Le visuel publicitaire en cause présente une femme, intégralement nue, se tenant debout, de dos, dans un intérieur dont le sol est revêtu de carrelage.

Le texte accompagnant cette image est « Il y a la gueule de bois, il y a la langue de bois et le carrelage aspect bois ! ».

2. Les arguments échangés

– Le plaignant considère que cette publicité est sexiste.

– La société annonceur a, par courrier recommandé avec avis de réception du 9 août 2018, été informée de la plainte dont copie lui a été transmise et des dispositions dont la violation est invoquée.

Elle fait valoir que, dans la publicité, il y a deux éléments : le premier est un jeu de mot sur les expressions utilisant le mot « bois », en l’espèce « gueule de bois », « langue de bois » et « carrelage aspect bois », tandis que le second met en scène une jeune femme sortant d’une salle de bain, tenant à la main un peignoir, cheminant sur le carrelage que la société commercialise. Cette mise en scène se veut esthétique et sans vulgarité.

Selon la société, le fait de montrer une personne nue n’induit pas l’irrespect de la femme. Ni sa posture ni le texte ne sont irrévérencieux. Il s’agit d’un contexte de représentation dans une salle de bain, pièce de la maison importante pour les carrelages.

Bien que l’objectif n’ait jamais été de heurter les sensibilités, l’annonceur présente ses excuses.

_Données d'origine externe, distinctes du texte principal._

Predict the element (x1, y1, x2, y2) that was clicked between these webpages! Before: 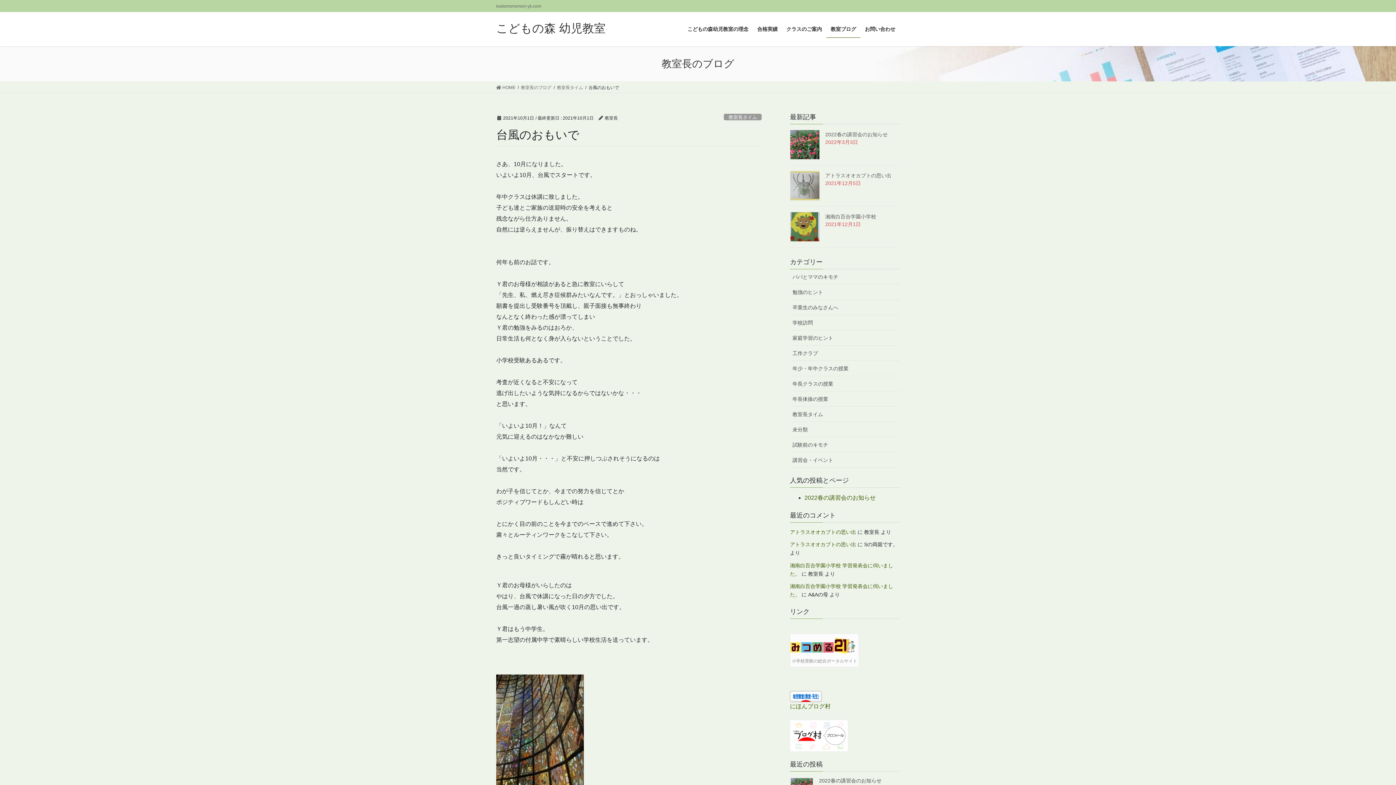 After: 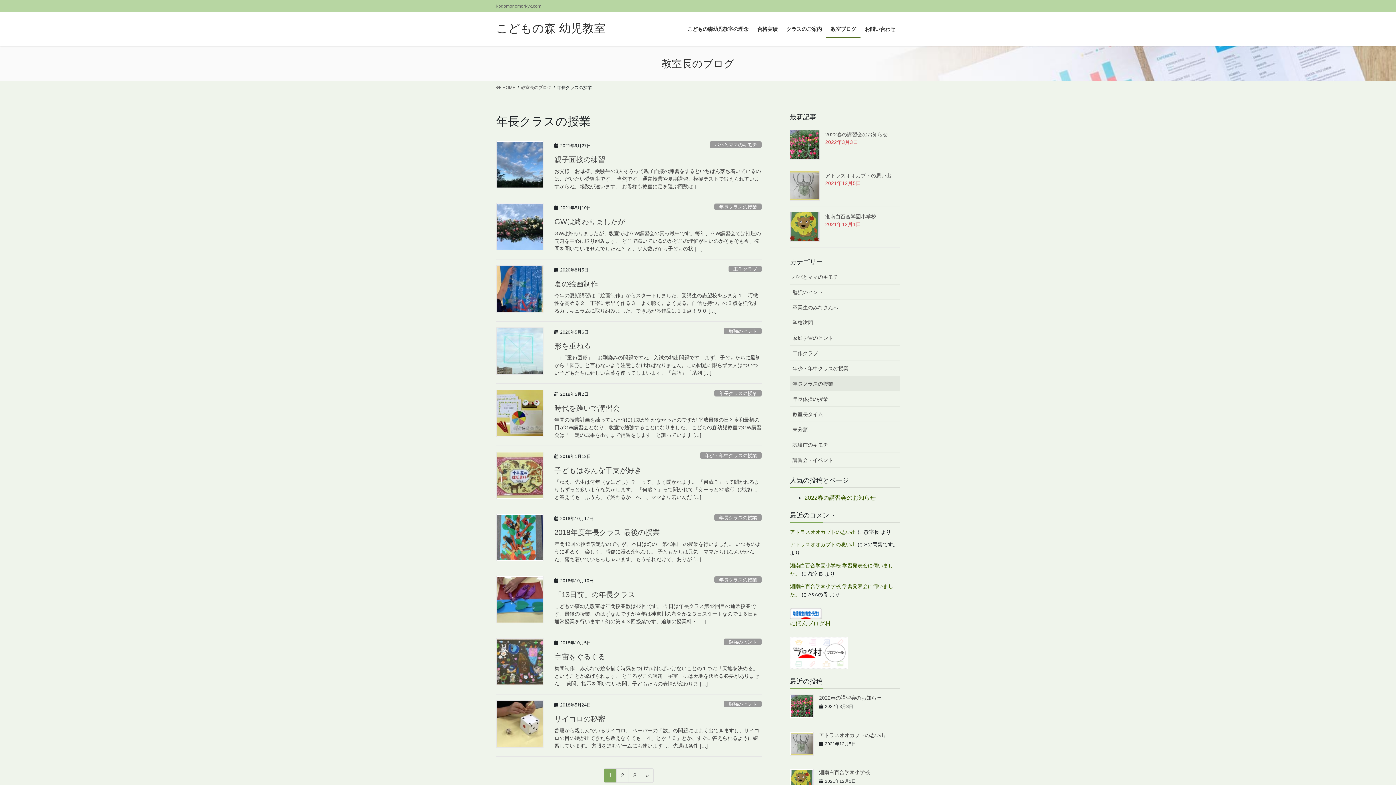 Action: label: 年長クラスの授業 bbox: (790, 376, 900, 391)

Dans le plan de communication, cette publication était la dernière avec cette image. A partir du mois de septembre, une publication nouvelle et différente est prévue dans le journal.

3. L’analyse du Jury

Le Jury rappelle que la Recommandation « Image et respect de la personne » de l’Autorité de régulation professionnelle de la publicité (ARPP), dispose que :

« 2.1 La publicité ne doit pas réduire les personnes humaines, et en particulier les femmes, à la fonction d’objet ».

Le Jury relève que la publicité en cause montre une jeune femme nue, présentée de trois quarts dos, dont la posture cambrée laisse apparaître la forme du sein droit. Ses cheveux blonds bouclés tombent sur les omoplates, sa main gauche est relevée dans les cheveux et la main droite traîne derrière elle une serviette de bain blanche. Cette image, qui occupe plus d’un tiers du visuel, est encadrée, à gauche, de dessins humoristiques caricaturant la « gueule de bois » et la « langue de bois », à droite, d’indications promotionnelles et d’une photographie de salon meublé et, en bas, sous la mention « et le carrelage aspect bois ! », des coordonnées de la société.

Il estime que ce visuel, en présentant une mise en scène photographique centrée sur un sein et les fesses de la jeune femme, utilise l’image nue de celle-ci à l’appui d’une publicité destinée à promouvoir un produit de carrelage dénué de lien avec le corps.

Cette instrumentalisation de l’image de la femme la réduit ainsi à la fonction d’objet et porte atteinte à sa dignité.

En conséquence, le Jury est d’avis que la publicité en cause méconnaît le point 2.1 de la Recommandation « Image et respect de la personne » de l’ARPP.

Il prend acte toutefois de ce que ce visuel ne sera plus utilisé.

Avis adopté le 7 septembre 2018 par Mme Lieber, Présidente, Mme Gargoullaud, Vice-Présidente, Mme Drecq, MM. Acker, Benhaïm, Depincé, Lacan, Leers et Lucas-Boursier.